Roughly speaking, if you can mass-produce it, it's science, and if you can't, it's magic. As an example, suppose someone says she can transform lead into gold. If we can use her technique to build factories that turn lead into gold by the ton, then she's made an incredible scientific discovery. If on the other hand it's something that only she can do, and only under special conditions, then she's a magician. And I don't mean that she's a charlatan; she might actually be able to transform lead into gold. But scientific phenomena are reproducible by other investigators; they aren't dependent on a specific person.

Electricity might have seemed magical at one time in history, but it works for everyone; you don't need to have an innate talent or be descended from someone special for a light bulb to turn on which you flip a switch. It took the work of very smart people to get us to the point that we can all use electricity, but none of them were magicians, precisely because they were able to make their discovery work for everyone.

To go on at slightly greater length, the reason magic can't be mass-produced is that it usually relies on some subjective quality of the practitioner: her intense concentration, her spiritual purity, something that can't be substituted with another person or with a machine. Magic is, in a sense, evidence that the universe knows you're a person. When people say that the scientific worldview implies a cold, impersonal universe, this is what they're talking about. Magic is when the universe responds to you in a personal way.

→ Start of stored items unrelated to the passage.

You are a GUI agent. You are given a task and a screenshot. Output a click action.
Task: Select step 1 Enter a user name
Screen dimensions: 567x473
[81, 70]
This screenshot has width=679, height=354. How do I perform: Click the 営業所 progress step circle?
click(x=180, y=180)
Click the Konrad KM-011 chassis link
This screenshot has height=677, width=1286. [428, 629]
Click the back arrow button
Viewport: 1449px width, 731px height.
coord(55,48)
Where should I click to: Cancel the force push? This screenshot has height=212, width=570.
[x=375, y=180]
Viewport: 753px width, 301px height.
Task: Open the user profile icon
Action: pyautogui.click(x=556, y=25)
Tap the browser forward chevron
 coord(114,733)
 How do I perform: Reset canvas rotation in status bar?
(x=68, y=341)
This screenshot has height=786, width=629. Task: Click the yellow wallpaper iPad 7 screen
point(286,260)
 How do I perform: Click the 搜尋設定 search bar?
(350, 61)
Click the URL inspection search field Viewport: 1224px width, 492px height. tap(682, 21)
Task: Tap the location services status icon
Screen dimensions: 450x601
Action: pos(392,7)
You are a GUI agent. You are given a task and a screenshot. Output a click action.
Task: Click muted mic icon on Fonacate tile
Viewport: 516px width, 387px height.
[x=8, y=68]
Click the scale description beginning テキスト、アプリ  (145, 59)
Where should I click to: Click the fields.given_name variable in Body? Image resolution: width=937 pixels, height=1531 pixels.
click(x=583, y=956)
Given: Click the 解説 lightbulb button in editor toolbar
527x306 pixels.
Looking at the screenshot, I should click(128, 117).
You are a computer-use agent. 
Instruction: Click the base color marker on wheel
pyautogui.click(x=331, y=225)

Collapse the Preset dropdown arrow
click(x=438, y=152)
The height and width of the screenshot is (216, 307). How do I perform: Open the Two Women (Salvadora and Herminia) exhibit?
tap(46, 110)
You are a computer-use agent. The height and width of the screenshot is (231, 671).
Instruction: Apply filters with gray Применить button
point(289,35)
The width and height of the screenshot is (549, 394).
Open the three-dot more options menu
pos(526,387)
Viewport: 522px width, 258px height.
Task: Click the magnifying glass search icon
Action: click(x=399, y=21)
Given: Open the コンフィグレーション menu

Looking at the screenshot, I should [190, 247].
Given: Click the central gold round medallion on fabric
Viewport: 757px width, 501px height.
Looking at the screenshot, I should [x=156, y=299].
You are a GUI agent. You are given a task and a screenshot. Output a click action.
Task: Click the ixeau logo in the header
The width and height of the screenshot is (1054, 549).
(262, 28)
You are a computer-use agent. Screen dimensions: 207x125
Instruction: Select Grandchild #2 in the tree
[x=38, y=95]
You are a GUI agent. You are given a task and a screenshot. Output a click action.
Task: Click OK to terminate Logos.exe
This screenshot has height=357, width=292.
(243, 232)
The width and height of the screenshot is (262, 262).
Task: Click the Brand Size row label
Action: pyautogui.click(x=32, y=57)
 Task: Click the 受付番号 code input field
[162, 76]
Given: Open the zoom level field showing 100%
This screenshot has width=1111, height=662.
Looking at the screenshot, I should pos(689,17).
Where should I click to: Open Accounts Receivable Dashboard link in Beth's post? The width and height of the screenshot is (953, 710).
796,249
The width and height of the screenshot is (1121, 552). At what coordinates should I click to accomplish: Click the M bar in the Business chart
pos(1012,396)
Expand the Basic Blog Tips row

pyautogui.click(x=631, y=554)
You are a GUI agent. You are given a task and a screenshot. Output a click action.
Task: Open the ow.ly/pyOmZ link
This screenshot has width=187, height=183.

China Miéville, author of Perdido Street Station and Un Lun Dun:

What is the difference between science and magic? In real life, loads. In SF, I think the question's misleading, because I think that whatever SF may think and claim, and however much individual books may justly pride themselves on scientific accuracy, fundamentally the genre is not predicated on 'real' science at all. It's about apparently authoritative use of supposed scientific language, or, to put it another way, bullshitting. And that is not (necessarily) a dis.

There you have it, dear readers. What do you think?